‘The Work of Wind: Air, Land, Sea’, Blackwood Gallery, Toronto, 14 - 23 September 2018


The Work of Wind: Air, Land, Sea is curated by Christine Shaw and produced by Blackwood Gallery in Toronto. Presented in partnership with the City of Mississauga, the University of Toronto Mississauga, and K. Verlag, 2018–2019.

Find more information at blackwoodgallery.ca

Over the course of ten days, the Southdown Industrial Area in Mississauga will be transformed into a site-specific contemporary art exhibition. With commissioned works by Canadian and international artists, The Work of Wind: Air, Land, Sea will create an operatic experience of elemental forces, geopolitical processes, and environmental violence impacting the Earth. Drawing on the language of the Beaufort Scale of Wind Force - breaking, scattering, drifting, tumbling, rolling, driving, whistling, rustling, extending, raising, swaying, inconveniencing, impeding, damaging, uprooting - the exhibition will unfurl the 13 forces, from 0 (Calm) to 12 (Hurricane), and punctuate the area with 13 artist projects moving between modes of allegory and creative adaptation strategies.

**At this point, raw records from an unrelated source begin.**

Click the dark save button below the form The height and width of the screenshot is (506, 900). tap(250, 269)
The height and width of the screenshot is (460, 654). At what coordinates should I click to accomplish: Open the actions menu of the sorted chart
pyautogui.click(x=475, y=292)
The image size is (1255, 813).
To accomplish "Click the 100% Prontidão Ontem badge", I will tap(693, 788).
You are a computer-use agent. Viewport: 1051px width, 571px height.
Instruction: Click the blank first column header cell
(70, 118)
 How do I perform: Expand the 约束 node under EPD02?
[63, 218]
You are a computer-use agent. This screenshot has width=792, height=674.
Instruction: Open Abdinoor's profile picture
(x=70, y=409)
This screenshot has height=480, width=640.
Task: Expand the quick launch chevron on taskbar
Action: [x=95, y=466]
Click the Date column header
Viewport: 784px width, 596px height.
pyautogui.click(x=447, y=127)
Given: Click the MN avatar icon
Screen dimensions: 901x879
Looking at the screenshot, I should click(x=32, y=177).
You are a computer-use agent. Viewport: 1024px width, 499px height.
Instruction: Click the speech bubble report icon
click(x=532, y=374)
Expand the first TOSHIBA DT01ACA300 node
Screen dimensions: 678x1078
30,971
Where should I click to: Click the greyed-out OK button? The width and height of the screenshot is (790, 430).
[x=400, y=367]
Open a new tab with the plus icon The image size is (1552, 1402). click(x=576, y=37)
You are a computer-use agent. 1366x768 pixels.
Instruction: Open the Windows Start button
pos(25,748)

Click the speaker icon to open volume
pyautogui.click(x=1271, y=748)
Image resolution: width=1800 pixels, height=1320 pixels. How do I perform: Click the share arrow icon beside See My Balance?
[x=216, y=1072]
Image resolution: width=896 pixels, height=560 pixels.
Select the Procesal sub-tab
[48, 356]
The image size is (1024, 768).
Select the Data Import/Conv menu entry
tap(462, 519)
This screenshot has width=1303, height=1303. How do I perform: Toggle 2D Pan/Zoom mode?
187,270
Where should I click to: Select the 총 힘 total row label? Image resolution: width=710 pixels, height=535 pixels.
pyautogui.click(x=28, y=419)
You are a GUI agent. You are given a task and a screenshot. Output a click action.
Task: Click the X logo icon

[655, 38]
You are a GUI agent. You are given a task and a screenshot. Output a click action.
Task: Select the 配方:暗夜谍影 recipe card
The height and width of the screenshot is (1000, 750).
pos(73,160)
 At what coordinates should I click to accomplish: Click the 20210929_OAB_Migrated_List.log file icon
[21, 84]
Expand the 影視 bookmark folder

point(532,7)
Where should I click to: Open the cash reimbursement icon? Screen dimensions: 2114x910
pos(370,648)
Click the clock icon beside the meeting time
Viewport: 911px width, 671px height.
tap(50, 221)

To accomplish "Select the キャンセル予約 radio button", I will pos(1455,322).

The exhibition will be contained within a roughly 1km² zone in Mississauga’s Southdown Industrial Area, bordered by Clarkson to the north and Lake Ontario to the south. This complex area features a cement plant, a gypsum pier, an oil and lubricants refinery, a carbon dioxide production facility, a wastewater treatment plant, heritage sites, a nursery, a fruit distribution centre, a commercial transport hub, a hazardous waste management facility, an abandoned paint and resin plant, a working farm, a radio transmission field, and a permanent ambient air monitoring program, among other sites. These are in addition to the popular recreational sites of the Petro Canada Park and Cricket Ground and Lakeside Park, with its Cobble Beach comprised of the remnants of buried clay pipes from the National Sewer Pipe Company, increasingly exposed as the shoreline and bank erodes.

A contemporary art project of this scale is the first of its kind in Mississauga - held over two weekends, the festival aims to provoke, surprise, and delight viewers by demonstrating that art can be experienced anywhere and everywhere. The two-week festival (staged at one centralized location) will also feature a series of live events, including performances, film screenings, talks, workshops, and other on-site events, to further animate the thirteen exhibition sites and commissioned projects, reaching diverse communities across the city. The Work of Wind: Air, Land, Sea is an invitation to the city’s publics to create memorable encounters with art, in the common struggle for a healthy, vibrant future. This transformational project presents an opportunity for artists, thinkers, industry, and everyday citizens to engage with each other in meaningful discussion about climate change and environmental responsibility.